Page 1 of 1

error with AMOEBA simulation

Posted: Tue Mar 07, 2023 8:04 am
by dkonstan
Hi OpenMM,

I am trying to run an AMOEBA simulation of a rather large system (81,000 atoms or so). I minimized and equilibrated the solvent just fine, then did more minimizations and that was fine too. But during the temperature annealing / heating step it first of all runs WAY too long for the amount of integration time and then four days in it crashes with the following error: openmm.OpenMMException: Error invoking kernel: CUDA_ERROR_ILLEGAL_ADDRESS (700). The whole traceback is below. I'm not sure what to do. Is the system just too big for the GPU memory perhaps with this force field?

Traceback (most recent call last):
File "/home/dk758/project/myTools/MD/eq_md_amoeba_full.py", line 384, in <module>
heat("min.pdb", "heat.pdb")
File "/home/dk758/project/myTools/MD/eq_md_amoeba_full.py", line 265, in heat
sim.step(1)
File "/gpfs/gibbs/project/hammes_schiffer/dk758/conda_envs/sfg/lib/python3.9/site-packages/openmm/app/simulation.py", line 134, in step
self._simulate(endStep=self.currentStep+steps)
File "/gpfs/gibbs/project/hammes_schiffer/dk758/conda_envs/sfg/lib/python3.9/site-packages/openmm/app/simulation.py", line 204, in _simulate
self.integrator.step(stepsToGo)
File "/gpfs/gibbs/project/hammes_schiffer/dk758/conda_envs/sfg/lib/python3.9/site-packages/openmm/openmm.py", line 8405, in step
return _openmm.LangevinIntegrator_step(self, steps)
openmm.OpenMMException: Error invoking kernel: CUDA_ERROR_ILLEGAL_ADDRESS (700)
terminate called after throwing an instance of 'OpenMM::OpenMMException'
what(): Error deleting array param1: CUDA_ERROR_ILLEGAL_ADDRESS (700)
/var/spool/slurmd/job16345443/slurm_script: line 24: 31261 Aborted ${SCRIPT} Ab_1.pdb /home/dk758/palmer_scratch/Ab_1_amoeba_10ns_dt3fs.ncdf 10000

Re: error with AMOEBA simulation

Posted: Tue Mar 07, 2023 9:48 am
by peastman
it first of all runs WAY too long for the amount of integration time
How many steps did it integrate before crashing?
Is the system just too big for the GPU memory perhaps with this force field?
That's possible. You can use nvidia-smi to check how much memory it's using, and how that compares to the total amount in your GPU. It also tells you the GPU utilitization, so you can tell whether it's actually computing anything. And while you're at it, I would use top to check the CPU utilization and host memory use. That will give you some sense of what's going on.

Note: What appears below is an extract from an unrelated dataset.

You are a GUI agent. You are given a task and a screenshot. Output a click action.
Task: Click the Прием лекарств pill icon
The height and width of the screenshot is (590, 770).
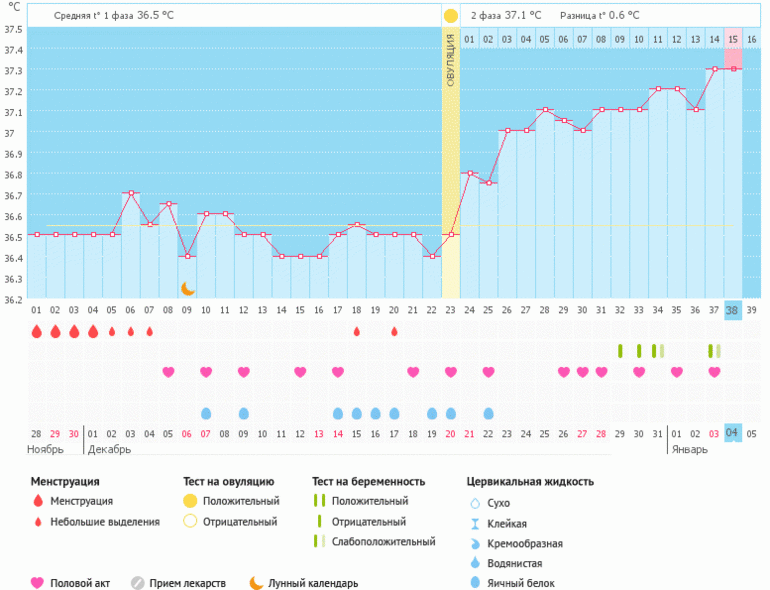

Re: error with AMOEBA simulation

Posted: Fri Mar 10, 2023 7:45 am
by dkonstan
It says GPU util is 98-100% and the memory usage is only 343MiB / 8192MiB. The cpu memory usage from top is 0.3% (negligible). It runs for 1000s or even 10000s of steps before suddenly crashing. It's definitely integrating I made sure of that. Do you have any idea what could be causing the problem in this case?

Re: error with AMOEBA simulation

Posted: Tue Mar 14, 2023 11:18 am
by peastman
Memory space is clearly not the problem. That error probably indicates data corruption of some sort. It's basically a segfault on the GPU. It's hard to guess at the cause. Is this problem reproducible, or did it only happen once? Try rebooting and then run the simulation again.
it first of all runs WAY too long for the amount of integration time
Is that because each time step is too slow, or did it start out running at a normal rate and then hang?

Re: error with AMOEBA simulation

Posted: Mon Mar 20, 2023 4:24 pm
by dkonstan
It crashes every time (this is the third or fourth time today). It's a heating / annealing step. It crashes at 170 K for some reason. I think it crashes at different times for different runs. Could it be an AMOEBA implementation bug?

Re: error with AMOEBA simulation

Posted: Mon Mar 20, 2023 5:23 pm
by peastman
It's hard to speculate about the cause. Can you post all the files needed to reproduce it?

Re: error with AMOEBA simulation

Posted: Thu Mar 23, 2023 9:32 am
by dkonstan
I've determined the (proximal) cause to be blowing up of the simulation (the coordinates eventually go wild spontaneously whether I do NPT, NVT, or NPT heating). I don't know what causes it. I am starting from a minimized structure. I tried to attach the pdb and script but it wouldn't let me. Is there another way I could send the files?

Re: error with AMOEBA simulation

Posted: Thu Mar 23, 2023 10:09 am
by peastman
The FAQ has advice on debugging simulations that blow up. It might be useful here.

How about opening an issue on Github for this problem and attaching the files there?